Alguna vez escribí en esta columna que frente al fenómeno extendido de la corrupción había que replantear en Colombia la elección popular de alcaldes y gobernadores. Pero, viéndolo bien, ello sería como arar en el mar. El Congreso jamás tramitaría una ley en tal sentido, pues la clase política -mayormente resabiada y contaminada de las malas prácticas- jamás la aprobaría.

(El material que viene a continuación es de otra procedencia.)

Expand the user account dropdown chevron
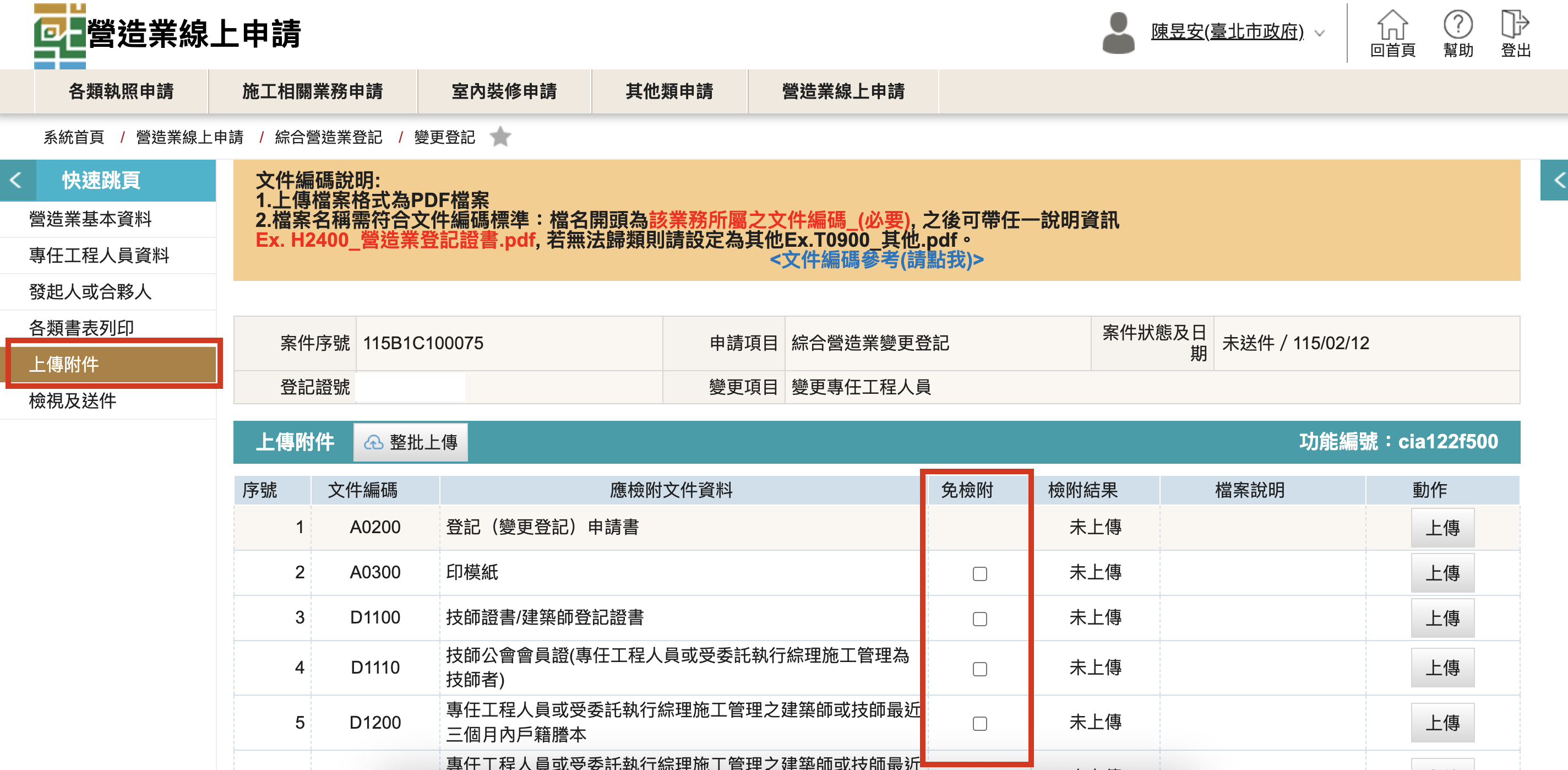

Ese ejercicio democrático parroquial ya está metido en la médula de nuestra cultura política y con él habremos de lidiar -cual Lidio- hasta el fin de los tiempos, pues sería más fácil arrebatarle el Niño a la Virgen que tales prebendas a los politiqueros de marras. ¿Cuánto valen una alcaldía y una gobernación? Y luego, ¿cómo se les paga a los patrocinadores de las campañas?, porque ni bobos que fueran, ellos no trabajan “al gratín”, ni viven del medio ambiente, ni menos del intangible bienestar de la colectividad… la política, en vez de “el arte de gobernar”, como la definió Aristóteles en la Grecia Antigua, se tradujo, en tierra colombiana, en un vulgar “mecanismo de trueque de complicidades para repartirse la marrana pública”.
Y fue seguramente ingenuidad de los senadores Álvaro Gómez Hurtado y Emiliano Isaza Henao quienes patentaron, mediante Acto Legislativo No. 1 de 1986, el invento de la elección popular de alcaldes, con la idea de que con ella se le metería pueblo a la democracia y se reforzarían los mecanismos de participación ciudadana pues, en cambio, lo que se logró fue estimular a los corruptos para meterle billete –por lo general manchado de sangre mafiosa- a la política electoral con el fin de apropiarse de los gobiernos parroquiales y usufructuar en provecho propio los melifluos réditos del poder. Y así será por siempre, porque ese es el talante e instinto natural de nuestro “zoon politikon” criollo, mayoritariamente impulsado por la práctica de la cleptocracia, pero no solo en departamentos como Sucre, Magdalena y Cesar -donde ella se da silvestre- porque en las noticias vemos que los nuevos alcaldes de San Benito Adad, Sucre, Valle del San Juan, Tolima, El Agrado, Huila y El Rosario, Nariño deberán tomar posesión dentro de sus penales, con los carceleros por juramentadores y los demás criminales por testigos. ¡Qué vergüenza!
Post-it. Temerario, brillante y quirúrgico, el golpe del políticamente incorrecto Donald Trump al convoy en que viajaba el general Qasem Soleimani, Comandante de la Fuerza Quds, el cuerpo de élite de las Guardias Revolucionarias Iraníes, en las afueras del aeropuerto de Bagdad, acompañado del jefe del Hezbollah iraquí, el también súper terrorista Abu Mahdi al-Muhandis. Como bien lo dijera alguien, “con Soleimani y Muhandis fuera del tablero, Irán se quedó sin torre y sin alfil”.
Post-it 2. Deprimente el espectáculo del embajador mexicano en Bueno Aires, al hurtarse un libro de una famosa librería. Unos dijeron que era por problemas de salud, otros, que por una enfermedad llamada cleptomanía; pero quienes hemos conocido de cerca a muchos diplomáticos de todo el mundo sabemos que la enfermedad, extendida como pandemia, recibe el nombre de “tacañería”. Ese embajador, estoy seguro, ladra de noche en su residencia diplomática para ahorrarse el perro en las frías noches porteñas. “What a shame”.